Description of the task: Please arrange the lines starting at the one containing "The height and width of the screenshot is (539, 640)." and ending at the one containing "(x=636, y=462)" as a two-column CSV with the columns text and answer. Give one row for each text and its answer, and put each in its own quoted field with line breaks replaced by spaces.

Lines on target coordinates
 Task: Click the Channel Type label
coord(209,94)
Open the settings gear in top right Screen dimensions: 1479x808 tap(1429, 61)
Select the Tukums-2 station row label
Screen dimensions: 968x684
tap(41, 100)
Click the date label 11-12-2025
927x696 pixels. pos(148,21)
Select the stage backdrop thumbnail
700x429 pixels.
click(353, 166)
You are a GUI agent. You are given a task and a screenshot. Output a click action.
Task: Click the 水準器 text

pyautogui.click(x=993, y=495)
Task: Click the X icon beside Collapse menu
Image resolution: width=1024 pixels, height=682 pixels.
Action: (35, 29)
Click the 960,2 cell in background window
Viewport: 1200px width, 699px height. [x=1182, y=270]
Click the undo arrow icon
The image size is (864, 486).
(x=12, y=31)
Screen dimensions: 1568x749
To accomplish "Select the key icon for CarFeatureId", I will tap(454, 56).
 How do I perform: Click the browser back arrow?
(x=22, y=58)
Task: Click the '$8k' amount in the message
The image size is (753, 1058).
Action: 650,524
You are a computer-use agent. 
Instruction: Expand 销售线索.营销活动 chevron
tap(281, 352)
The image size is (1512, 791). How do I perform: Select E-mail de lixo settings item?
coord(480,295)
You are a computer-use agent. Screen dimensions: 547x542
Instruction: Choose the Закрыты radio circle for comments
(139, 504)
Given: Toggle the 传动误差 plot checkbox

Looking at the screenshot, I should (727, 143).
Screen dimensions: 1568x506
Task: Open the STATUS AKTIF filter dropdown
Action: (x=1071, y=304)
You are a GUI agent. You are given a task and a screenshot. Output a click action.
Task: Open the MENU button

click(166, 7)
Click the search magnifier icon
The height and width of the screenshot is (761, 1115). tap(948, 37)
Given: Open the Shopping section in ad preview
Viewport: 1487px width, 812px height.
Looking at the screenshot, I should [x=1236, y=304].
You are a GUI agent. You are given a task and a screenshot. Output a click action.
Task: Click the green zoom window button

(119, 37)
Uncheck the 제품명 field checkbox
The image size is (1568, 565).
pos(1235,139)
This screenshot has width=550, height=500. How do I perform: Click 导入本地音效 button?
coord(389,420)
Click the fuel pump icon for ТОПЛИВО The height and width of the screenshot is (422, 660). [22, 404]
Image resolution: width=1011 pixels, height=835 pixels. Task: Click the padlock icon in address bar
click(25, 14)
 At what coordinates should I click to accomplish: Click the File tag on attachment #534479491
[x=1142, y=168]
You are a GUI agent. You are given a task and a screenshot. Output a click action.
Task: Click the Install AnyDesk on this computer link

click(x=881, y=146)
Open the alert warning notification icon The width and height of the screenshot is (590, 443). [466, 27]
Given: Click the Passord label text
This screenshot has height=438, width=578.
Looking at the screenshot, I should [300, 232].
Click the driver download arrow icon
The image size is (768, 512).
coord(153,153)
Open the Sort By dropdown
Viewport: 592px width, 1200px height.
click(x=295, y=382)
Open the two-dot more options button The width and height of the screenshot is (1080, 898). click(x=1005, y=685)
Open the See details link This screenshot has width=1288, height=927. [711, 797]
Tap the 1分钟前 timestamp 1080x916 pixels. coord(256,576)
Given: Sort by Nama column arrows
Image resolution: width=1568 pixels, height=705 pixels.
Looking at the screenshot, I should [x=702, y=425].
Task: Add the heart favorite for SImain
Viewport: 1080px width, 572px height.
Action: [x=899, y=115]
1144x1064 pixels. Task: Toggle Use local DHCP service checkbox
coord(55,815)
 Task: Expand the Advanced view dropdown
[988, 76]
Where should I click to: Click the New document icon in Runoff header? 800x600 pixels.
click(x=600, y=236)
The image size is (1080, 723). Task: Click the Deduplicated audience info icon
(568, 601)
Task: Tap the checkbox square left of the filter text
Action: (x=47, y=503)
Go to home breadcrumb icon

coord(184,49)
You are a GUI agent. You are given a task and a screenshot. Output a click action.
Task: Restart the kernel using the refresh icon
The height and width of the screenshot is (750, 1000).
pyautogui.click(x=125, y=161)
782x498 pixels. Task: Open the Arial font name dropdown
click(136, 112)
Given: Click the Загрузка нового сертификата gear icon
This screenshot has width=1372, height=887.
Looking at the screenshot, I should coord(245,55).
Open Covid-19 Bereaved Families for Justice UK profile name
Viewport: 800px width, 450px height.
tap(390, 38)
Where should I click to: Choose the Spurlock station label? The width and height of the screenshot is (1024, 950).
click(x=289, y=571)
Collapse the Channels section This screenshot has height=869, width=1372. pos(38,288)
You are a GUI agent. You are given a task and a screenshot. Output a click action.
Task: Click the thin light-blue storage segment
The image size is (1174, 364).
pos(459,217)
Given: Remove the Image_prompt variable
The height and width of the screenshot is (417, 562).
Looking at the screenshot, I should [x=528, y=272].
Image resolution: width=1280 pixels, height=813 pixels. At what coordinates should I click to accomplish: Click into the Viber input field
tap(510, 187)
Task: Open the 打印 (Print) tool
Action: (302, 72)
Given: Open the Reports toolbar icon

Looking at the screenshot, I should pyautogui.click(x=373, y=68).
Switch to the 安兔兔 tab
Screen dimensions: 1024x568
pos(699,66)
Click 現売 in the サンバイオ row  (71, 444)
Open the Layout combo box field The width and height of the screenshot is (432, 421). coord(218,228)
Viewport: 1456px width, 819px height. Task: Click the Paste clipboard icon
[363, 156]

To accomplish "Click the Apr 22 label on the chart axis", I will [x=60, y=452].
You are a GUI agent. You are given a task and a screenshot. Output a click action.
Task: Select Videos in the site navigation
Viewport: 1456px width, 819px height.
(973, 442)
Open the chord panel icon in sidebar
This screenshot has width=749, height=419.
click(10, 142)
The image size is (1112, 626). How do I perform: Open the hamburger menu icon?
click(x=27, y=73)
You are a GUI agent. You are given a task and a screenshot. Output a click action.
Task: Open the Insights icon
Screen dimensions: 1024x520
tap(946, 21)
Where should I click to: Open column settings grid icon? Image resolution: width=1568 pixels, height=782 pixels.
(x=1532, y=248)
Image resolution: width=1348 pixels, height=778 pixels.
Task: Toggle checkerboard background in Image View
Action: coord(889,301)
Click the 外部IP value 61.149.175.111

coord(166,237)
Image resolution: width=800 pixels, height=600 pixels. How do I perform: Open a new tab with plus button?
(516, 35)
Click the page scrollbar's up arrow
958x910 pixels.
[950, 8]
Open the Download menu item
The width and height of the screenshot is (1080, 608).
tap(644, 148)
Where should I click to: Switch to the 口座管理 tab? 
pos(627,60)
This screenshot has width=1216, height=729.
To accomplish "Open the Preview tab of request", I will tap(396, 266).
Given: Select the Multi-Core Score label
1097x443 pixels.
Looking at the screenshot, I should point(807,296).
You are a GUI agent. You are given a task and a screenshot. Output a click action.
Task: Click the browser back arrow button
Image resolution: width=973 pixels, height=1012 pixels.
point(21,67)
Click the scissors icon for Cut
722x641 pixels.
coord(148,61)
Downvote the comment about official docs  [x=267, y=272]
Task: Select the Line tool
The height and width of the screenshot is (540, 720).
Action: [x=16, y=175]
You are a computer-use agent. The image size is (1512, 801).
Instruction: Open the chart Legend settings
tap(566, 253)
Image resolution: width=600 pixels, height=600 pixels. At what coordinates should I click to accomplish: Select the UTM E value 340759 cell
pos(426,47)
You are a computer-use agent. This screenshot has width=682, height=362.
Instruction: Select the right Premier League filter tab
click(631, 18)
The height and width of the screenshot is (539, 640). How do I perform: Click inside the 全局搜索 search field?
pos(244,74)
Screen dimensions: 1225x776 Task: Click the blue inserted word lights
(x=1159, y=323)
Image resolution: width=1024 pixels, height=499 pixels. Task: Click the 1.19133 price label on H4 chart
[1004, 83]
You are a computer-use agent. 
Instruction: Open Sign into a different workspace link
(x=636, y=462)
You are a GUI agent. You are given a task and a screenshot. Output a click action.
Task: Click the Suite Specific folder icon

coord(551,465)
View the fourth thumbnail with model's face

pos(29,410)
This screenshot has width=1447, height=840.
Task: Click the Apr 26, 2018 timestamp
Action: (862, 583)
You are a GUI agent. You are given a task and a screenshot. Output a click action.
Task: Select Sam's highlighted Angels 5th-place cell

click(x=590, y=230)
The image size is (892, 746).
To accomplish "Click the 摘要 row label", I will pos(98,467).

Output below:
text,answer
"The height and width of the screenshot is (539, 640). How do I perform: Click inside the 全局搜索 search field?","pos(244,74)"
"Screen dimensions: 1225x776 Task: Click the blue inserted word lights","(x=1159, y=323)"
"Image resolution: width=1024 pixels, height=499 pixels. Task: Click the 1.19133 price label on H4 chart","[1004, 83]"
"You are a computer-use agent. Instruction: Open Sign into a different workspace link","(x=636, y=462)"